All physios should undertake ‘research’ in their work setting, at whatever level is possible, a fellow of the CSP told the Association of Trauma and Orthopaedic Chartered Physiotherapists annual conference in Oxford on 26 November.
Associate professor Karen Barker said she ‘passionately believed’ that carrying out some form of research should be part of the job description for all physios.
Associate professor Barker, clinical director for musculoskeletal services at the Nuffield Orthopaedic Centre and director of therapy research at Oxford University Hospitals NHS Trust, said: ‘Lots of people are willing to undercut us, so we need to demonstrate that we are worth paying for.
‘What you produce might not be a paper for the BMJ, but what the grassroots produces is just as important for the physiotherapy profession.’

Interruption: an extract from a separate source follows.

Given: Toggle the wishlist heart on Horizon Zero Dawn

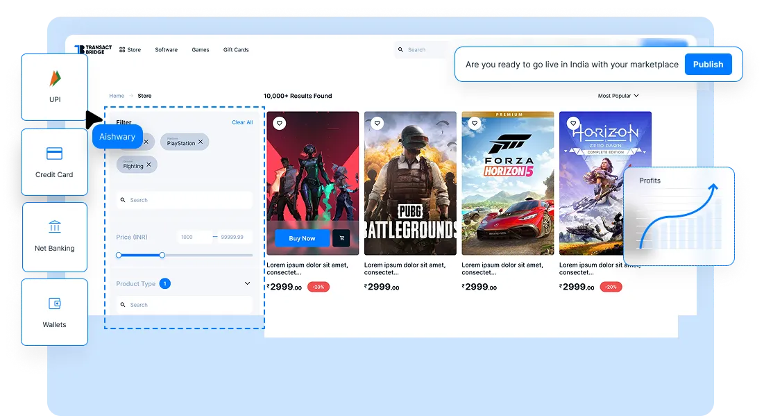Looking at the screenshot, I should (572, 123).
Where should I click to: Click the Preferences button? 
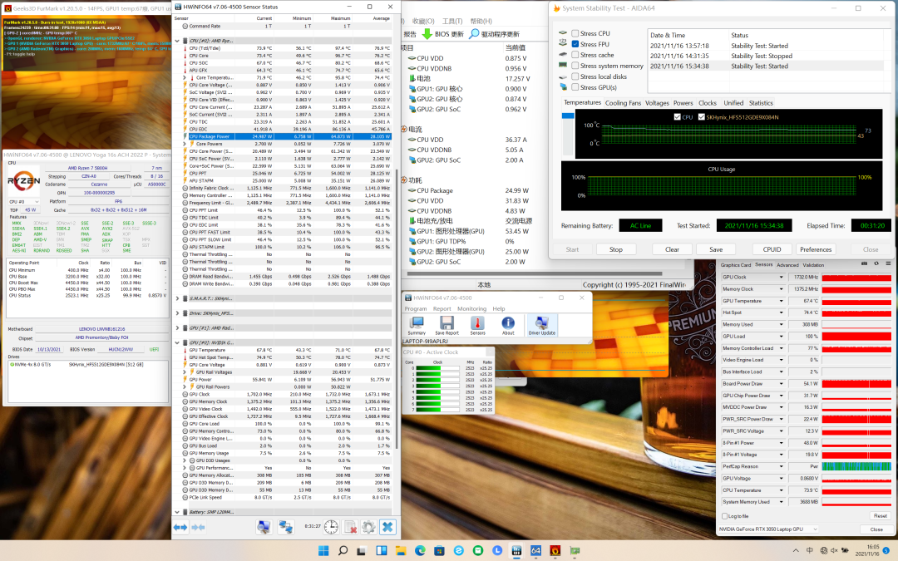click(x=816, y=249)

Associate professor Barker called on physios working in busy NHS settings to consider what evidence can improve their practice even if it isn’t ‘proper’ research.

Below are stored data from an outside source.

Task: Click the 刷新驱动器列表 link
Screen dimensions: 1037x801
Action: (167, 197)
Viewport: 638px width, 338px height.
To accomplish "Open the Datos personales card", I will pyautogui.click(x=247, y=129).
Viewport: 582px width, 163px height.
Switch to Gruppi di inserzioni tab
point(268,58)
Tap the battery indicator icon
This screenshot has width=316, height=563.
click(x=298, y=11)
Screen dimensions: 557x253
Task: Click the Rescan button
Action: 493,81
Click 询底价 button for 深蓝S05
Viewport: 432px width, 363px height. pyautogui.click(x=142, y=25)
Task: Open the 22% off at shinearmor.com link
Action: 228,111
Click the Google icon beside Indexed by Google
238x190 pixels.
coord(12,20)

Clinicians should also look at how they can modify research in order to implement it readily and successfully.
An evidence-based physiotherapy service is delivering the right evidence-based intervention in the right way, at the right time, and in the constraints of a busy and financially-pressured NHS, she said.
Associate professor Barker said high-quality research could be adapted by reconfiguring it as a less intense programme of treatment, or over a shorter duration.
But she urged physios to ensure they audit the results from any adapted treatment programmes to provide figures for commissioners.